ASSIGNED TASK: Word for word, repeat every record.

GIVEN RECORDS START

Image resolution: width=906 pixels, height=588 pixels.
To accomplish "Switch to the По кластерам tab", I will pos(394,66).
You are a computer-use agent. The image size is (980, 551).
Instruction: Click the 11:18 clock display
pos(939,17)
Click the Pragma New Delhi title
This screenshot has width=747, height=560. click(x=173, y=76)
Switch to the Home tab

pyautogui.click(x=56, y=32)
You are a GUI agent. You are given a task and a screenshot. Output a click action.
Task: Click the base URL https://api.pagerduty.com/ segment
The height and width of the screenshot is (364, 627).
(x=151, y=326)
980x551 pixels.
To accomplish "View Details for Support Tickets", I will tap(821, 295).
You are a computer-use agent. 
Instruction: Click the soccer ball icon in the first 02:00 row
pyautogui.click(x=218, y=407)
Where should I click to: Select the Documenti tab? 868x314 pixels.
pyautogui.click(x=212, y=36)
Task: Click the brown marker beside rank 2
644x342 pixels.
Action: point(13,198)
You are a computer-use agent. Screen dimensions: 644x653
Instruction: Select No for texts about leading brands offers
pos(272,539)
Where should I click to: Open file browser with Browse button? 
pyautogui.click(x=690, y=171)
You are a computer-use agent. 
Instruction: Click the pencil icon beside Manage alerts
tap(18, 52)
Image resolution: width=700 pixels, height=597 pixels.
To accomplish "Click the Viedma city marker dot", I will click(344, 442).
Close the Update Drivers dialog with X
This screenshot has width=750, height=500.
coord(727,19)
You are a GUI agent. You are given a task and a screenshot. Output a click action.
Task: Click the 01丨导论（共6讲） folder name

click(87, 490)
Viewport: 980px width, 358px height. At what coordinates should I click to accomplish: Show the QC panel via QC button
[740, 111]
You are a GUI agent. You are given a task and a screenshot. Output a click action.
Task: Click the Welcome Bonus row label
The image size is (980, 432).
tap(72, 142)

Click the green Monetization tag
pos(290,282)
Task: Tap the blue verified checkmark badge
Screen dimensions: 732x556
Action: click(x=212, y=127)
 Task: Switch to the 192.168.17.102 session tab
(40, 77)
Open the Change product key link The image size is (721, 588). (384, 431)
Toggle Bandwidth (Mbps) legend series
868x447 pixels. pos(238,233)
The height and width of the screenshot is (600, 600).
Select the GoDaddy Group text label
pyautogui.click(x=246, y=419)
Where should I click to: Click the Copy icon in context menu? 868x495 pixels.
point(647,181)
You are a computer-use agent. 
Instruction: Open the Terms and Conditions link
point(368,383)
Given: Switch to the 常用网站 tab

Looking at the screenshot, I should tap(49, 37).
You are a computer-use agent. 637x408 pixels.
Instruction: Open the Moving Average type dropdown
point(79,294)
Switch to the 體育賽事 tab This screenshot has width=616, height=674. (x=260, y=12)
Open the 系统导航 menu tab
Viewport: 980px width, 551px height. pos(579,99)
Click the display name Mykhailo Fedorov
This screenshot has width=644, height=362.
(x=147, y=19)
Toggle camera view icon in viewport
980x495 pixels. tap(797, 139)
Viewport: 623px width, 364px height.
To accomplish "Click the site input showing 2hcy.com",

GIVEN RECORDS END

TASK SOLUTION:
Image resolution: width=906 pixels, height=588 pixels.
To accomplish "Switch to the По кластерам tab", I will pos(394,66).
You are a computer-use agent. The image size is (980, 551).
Instruction: Click the 11:18 clock display
pos(939,17)
Click the Pragma New Delhi title
This screenshot has width=747, height=560. click(x=173, y=76)
Switch to the Home tab

pyautogui.click(x=56, y=32)
You are a GUI agent. You are given a task and a screenshot. Output a click action.
Task: Click the base URL https://api.pagerduty.com/ segment
The height and width of the screenshot is (364, 627).
(x=151, y=326)
980x551 pixels.
To accomplish "View Details for Support Tickets", I will tap(821, 295).
You are a computer-use agent. 
Instruction: Click the soccer ball icon in the first 02:00 row
pyautogui.click(x=218, y=407)
Where should I click to: Select the Documenti tab? 868x314 pixels.
pyautogui.click(x=212, y=36)
Task: Click the brown marker beside rank 2
644x342 pixels.
Action: point(13,198)
You are a computer-use agent. Screen dimensions: 644x653
Instruction: Select No for texts about leading brands offers
pos(272,539)
Where should I click to: Open file browser with Browse button? 
pyautogui.click(x=690, y=171)
You are a computer-use agent. 
Instruction: Click the pencil icon beside Manage alerts
tap(18, 52)
Image resolution: width=700 pixels, height=597 pixels.
To accomplish "Click the Viedma city marker dot", I will click(344, 442).
Close the Update Drivers dialog with X
This screenshot has width=750, height=500.
coord(727,19)
You are a GUI agent. You are given a task and a screenshot. Output a click action.
Task: Click the 01丨导论（共6讲） folder name

click(87, 490)
Viewport: 980px width, 358px height. At what coordinates should I click to accomplish: Show the QC panel via QC button
[740, 111]
You are a GUI agent. You are given a task and a screenshot. Output a click action.
Task: Click the Welcome Bonus row label
The image size is (980, 432).
tap(72, 142)

Click the green Monetization tag
pos(290,282)
Task: Tap the blue verified checkmark badge
Screen dimensions: 732x556
Action: click(x=212, y=127)
 Task: Switch to the 192.168.17.102 session tab
(40, 77)
Open the Change product key link The image size is (721, 588). (384, 431)
Toggle Bandwidth (Mbps) legend series
868x447 pixels. pos(238,233)
The height and width of the screenshot is (600, 600).
Select the GoDaddy Group text label
pyautogui.click(x=246, y=419)
Where should I click to: Click the Copy icon in context menu? 868x495 pixels.
point(647,181)
You are a computer-use agent. 
Instruction: Open the Terms and Conditions link
point(368,383)
Given: Switch to the 常用网站 tab

Looking at the screenshot, I should tap(49, 37).
You are a computer-use agent. 637x408 pixels.
Instruction: Open the Moving Average type dropdown
point(79,294)
Switch to the 體育賽事 tab This screenshot has width=616, height=674. (x=260, y=12)
Open the 系统导航 menu tab
Viewport: 980px width, 551px height. pos(579,99)
Click the display name Mykhailo Fedorov
This screenshot has width=644, height=362.
(x=147, y=19)
Toggle camera view icon in viewport
980x495 pixels. tap(797, 139)
Viewport: 623px width, 364px height.
To accomplish "Click the site input showing 2hcy.com",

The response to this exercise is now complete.